(Stored records)
=== Section Start ===

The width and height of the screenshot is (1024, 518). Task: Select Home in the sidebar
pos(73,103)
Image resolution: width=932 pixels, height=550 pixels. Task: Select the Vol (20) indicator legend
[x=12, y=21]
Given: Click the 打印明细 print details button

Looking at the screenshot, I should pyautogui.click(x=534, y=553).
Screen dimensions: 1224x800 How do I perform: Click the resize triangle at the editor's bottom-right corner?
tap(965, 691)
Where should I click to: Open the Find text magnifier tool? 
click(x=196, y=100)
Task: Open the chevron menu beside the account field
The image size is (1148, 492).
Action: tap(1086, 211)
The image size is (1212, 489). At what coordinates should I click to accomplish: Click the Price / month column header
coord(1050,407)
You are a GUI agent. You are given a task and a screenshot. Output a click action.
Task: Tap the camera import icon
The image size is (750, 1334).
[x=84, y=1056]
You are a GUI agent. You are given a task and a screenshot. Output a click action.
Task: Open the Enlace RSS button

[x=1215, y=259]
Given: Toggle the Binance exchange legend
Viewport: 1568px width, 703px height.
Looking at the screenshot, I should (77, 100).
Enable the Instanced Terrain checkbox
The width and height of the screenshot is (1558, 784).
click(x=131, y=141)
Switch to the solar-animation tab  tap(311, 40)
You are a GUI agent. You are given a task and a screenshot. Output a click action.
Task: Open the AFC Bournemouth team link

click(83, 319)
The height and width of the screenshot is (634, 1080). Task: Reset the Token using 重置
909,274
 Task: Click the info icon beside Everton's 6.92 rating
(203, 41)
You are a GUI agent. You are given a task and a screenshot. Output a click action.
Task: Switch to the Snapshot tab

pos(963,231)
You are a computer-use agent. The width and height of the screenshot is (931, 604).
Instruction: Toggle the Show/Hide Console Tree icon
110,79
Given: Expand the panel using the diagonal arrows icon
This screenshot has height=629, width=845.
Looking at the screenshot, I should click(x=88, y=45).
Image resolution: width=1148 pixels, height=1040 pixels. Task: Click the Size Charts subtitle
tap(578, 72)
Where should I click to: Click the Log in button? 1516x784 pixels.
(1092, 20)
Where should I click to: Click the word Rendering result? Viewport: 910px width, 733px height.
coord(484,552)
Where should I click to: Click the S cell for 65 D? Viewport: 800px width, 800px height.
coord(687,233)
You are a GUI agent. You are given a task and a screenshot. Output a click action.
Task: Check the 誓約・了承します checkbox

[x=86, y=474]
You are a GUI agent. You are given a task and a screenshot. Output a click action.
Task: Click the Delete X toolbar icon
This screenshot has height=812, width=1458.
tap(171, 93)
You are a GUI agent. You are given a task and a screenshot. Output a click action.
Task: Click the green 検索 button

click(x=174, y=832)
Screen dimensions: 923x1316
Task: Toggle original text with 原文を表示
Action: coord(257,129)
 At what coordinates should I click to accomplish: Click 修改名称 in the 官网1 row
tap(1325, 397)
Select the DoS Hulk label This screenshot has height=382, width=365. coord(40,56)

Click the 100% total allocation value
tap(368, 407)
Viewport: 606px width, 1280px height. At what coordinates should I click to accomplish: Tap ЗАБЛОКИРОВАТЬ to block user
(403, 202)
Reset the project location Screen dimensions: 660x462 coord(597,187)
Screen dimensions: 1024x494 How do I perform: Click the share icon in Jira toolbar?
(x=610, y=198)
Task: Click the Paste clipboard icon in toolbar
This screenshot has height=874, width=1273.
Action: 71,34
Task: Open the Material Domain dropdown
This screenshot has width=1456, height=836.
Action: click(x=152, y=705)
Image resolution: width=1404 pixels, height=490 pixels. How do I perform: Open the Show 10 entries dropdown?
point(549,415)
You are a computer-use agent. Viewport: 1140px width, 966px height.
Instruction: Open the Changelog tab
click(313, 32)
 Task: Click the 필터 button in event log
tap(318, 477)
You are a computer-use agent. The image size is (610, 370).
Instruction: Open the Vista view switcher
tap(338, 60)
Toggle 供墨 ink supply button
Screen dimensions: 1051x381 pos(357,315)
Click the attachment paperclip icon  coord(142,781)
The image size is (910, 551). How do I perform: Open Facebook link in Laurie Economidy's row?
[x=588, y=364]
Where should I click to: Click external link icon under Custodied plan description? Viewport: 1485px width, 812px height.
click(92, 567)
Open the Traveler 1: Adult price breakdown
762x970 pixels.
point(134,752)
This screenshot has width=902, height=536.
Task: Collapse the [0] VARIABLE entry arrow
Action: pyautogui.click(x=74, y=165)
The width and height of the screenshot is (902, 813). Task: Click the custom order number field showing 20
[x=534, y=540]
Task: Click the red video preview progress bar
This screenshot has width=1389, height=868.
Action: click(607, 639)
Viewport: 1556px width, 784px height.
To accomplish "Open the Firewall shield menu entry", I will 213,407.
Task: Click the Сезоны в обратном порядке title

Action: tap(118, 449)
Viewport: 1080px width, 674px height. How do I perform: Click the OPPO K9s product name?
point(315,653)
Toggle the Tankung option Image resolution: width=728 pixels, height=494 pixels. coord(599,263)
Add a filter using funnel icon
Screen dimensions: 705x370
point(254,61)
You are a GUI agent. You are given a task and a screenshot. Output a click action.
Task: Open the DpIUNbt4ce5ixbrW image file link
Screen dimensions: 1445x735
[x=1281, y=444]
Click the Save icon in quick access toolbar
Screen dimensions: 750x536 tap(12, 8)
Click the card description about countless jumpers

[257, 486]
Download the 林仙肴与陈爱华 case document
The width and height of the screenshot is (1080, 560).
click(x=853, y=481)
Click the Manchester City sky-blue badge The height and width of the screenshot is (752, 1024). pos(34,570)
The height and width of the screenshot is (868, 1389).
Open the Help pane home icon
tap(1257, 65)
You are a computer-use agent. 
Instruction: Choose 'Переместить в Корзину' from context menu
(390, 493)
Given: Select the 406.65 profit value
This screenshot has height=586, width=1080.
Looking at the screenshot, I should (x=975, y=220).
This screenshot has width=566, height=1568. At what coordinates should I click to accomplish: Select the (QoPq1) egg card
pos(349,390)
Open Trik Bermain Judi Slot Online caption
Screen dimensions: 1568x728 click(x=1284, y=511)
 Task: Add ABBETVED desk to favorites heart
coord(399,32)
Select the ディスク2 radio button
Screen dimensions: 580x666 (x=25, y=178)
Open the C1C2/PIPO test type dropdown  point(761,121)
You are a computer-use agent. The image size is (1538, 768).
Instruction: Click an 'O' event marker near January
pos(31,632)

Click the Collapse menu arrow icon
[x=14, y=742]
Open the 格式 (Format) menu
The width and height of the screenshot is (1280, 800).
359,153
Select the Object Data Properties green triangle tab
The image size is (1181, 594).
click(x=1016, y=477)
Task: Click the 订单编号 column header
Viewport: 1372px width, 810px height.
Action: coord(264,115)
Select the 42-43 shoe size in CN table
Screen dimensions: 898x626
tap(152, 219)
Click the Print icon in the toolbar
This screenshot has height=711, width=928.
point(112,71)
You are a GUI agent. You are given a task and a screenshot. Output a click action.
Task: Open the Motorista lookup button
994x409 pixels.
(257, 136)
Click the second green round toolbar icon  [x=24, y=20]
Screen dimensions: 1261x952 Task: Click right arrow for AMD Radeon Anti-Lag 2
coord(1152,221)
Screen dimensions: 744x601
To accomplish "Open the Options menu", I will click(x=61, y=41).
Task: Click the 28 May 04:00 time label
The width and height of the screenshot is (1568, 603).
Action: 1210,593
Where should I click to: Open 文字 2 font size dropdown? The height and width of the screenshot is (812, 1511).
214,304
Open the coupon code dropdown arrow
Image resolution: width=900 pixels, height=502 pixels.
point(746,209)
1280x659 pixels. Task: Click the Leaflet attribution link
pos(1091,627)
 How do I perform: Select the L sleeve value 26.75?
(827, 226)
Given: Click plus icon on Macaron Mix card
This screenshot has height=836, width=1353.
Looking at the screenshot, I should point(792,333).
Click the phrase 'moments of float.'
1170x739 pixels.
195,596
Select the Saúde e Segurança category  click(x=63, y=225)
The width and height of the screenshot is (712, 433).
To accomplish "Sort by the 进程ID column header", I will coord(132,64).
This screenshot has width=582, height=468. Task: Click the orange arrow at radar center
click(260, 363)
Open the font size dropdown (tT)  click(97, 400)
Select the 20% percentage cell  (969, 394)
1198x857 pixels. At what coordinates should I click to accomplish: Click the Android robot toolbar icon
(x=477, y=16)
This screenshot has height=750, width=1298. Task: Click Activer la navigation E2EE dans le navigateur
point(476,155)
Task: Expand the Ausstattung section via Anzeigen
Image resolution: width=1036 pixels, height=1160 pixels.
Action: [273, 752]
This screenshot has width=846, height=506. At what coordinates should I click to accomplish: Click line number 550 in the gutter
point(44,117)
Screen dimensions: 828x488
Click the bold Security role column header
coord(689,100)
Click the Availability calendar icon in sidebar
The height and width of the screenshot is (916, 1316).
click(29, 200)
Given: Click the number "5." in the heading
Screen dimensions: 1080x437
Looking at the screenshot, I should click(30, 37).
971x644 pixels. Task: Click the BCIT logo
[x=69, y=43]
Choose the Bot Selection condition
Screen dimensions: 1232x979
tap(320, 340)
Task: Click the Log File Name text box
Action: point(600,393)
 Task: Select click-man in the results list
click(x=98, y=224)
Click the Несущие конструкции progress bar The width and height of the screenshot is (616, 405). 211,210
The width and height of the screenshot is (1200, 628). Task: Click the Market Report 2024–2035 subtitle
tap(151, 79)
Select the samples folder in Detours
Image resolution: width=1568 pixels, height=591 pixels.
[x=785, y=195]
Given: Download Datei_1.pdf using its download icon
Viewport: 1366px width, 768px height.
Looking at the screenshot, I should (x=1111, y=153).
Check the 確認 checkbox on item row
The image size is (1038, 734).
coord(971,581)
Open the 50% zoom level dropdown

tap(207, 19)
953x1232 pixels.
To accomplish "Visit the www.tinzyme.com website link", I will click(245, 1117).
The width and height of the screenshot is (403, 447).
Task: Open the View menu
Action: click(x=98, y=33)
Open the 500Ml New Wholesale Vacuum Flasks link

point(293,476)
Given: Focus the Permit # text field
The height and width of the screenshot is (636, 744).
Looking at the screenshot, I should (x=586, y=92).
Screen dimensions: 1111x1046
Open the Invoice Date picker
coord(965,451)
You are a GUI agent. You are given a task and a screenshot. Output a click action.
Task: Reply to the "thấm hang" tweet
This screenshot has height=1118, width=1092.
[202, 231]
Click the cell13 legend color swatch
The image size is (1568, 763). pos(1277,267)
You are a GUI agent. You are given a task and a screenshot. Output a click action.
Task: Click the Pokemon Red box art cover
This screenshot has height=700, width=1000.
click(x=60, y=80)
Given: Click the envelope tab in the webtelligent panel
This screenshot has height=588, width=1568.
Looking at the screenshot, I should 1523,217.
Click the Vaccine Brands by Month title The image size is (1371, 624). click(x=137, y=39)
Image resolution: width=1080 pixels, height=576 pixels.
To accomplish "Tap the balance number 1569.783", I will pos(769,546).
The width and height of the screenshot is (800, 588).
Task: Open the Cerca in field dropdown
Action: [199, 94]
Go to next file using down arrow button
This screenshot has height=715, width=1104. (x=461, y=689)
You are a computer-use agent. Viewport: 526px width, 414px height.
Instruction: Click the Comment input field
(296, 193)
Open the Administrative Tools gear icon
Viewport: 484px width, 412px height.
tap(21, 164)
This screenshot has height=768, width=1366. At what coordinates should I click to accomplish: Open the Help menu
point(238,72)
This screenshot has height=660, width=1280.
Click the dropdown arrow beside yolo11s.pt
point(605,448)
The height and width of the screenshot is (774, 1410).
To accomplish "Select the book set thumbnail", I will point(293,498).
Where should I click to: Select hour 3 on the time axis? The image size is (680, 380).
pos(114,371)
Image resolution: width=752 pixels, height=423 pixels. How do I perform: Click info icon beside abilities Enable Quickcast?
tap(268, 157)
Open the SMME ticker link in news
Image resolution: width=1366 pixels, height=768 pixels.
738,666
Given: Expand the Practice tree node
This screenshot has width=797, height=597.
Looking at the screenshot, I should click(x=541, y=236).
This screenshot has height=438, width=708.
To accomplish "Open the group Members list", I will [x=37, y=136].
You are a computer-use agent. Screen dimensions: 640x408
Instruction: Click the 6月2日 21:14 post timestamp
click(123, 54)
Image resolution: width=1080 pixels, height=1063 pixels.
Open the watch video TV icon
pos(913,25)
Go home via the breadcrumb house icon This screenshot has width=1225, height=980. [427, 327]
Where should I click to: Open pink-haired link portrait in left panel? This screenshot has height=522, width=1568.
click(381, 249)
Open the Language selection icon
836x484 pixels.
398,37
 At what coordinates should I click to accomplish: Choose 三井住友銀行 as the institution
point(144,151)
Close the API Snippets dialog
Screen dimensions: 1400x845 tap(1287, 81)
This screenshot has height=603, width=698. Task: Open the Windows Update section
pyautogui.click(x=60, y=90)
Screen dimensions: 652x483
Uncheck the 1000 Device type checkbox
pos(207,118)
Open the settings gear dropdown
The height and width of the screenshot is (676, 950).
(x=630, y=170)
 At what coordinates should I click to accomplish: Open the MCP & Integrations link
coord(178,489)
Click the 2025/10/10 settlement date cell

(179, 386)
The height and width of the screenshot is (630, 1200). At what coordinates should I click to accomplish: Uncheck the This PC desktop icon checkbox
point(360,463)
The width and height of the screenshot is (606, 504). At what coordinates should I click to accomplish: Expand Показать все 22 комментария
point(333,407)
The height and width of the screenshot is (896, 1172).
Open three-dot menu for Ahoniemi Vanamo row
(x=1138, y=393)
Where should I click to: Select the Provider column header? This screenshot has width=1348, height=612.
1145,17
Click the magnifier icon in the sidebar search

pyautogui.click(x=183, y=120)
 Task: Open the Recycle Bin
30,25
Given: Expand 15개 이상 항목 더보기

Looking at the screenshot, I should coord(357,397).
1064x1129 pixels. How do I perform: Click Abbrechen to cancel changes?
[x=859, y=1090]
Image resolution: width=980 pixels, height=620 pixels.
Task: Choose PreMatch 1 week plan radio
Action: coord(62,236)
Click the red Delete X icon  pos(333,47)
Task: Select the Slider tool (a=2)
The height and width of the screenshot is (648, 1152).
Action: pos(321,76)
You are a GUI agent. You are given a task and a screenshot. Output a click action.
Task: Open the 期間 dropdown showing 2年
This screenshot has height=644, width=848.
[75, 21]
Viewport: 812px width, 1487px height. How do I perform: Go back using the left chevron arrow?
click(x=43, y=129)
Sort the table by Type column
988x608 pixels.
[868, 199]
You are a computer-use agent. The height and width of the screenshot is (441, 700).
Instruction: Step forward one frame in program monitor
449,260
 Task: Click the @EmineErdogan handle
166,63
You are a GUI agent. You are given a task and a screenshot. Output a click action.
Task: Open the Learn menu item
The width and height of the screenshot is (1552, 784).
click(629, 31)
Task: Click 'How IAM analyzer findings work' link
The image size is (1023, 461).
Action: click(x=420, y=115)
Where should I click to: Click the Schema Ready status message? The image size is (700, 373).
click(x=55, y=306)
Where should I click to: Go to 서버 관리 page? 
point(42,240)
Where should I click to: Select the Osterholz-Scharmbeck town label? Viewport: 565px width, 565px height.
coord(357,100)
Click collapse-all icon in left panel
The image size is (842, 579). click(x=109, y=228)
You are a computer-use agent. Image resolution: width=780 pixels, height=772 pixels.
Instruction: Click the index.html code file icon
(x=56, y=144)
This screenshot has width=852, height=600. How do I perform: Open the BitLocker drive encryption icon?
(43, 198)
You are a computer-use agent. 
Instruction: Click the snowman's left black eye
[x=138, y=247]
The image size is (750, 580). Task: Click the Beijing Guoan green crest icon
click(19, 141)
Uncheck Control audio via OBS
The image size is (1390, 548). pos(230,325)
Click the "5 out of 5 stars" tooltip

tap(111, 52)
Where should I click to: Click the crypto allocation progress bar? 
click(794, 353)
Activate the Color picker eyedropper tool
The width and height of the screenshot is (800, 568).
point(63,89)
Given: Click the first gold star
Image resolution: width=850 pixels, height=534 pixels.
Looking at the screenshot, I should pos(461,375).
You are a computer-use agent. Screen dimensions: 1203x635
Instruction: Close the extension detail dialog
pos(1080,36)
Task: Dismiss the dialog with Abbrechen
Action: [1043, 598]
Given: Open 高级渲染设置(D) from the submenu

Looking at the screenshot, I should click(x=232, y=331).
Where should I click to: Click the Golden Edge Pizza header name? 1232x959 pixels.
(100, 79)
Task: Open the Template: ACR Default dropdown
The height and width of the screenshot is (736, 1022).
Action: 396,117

=== Section End ===

• WHAT IS REQUIRED
List every line from the entries above in which "Delete" appears.

• SOLUTION TO THIS TASK
Task: Click the Delete X toolbar icon
Click the red Delete X icon  pos(333,47)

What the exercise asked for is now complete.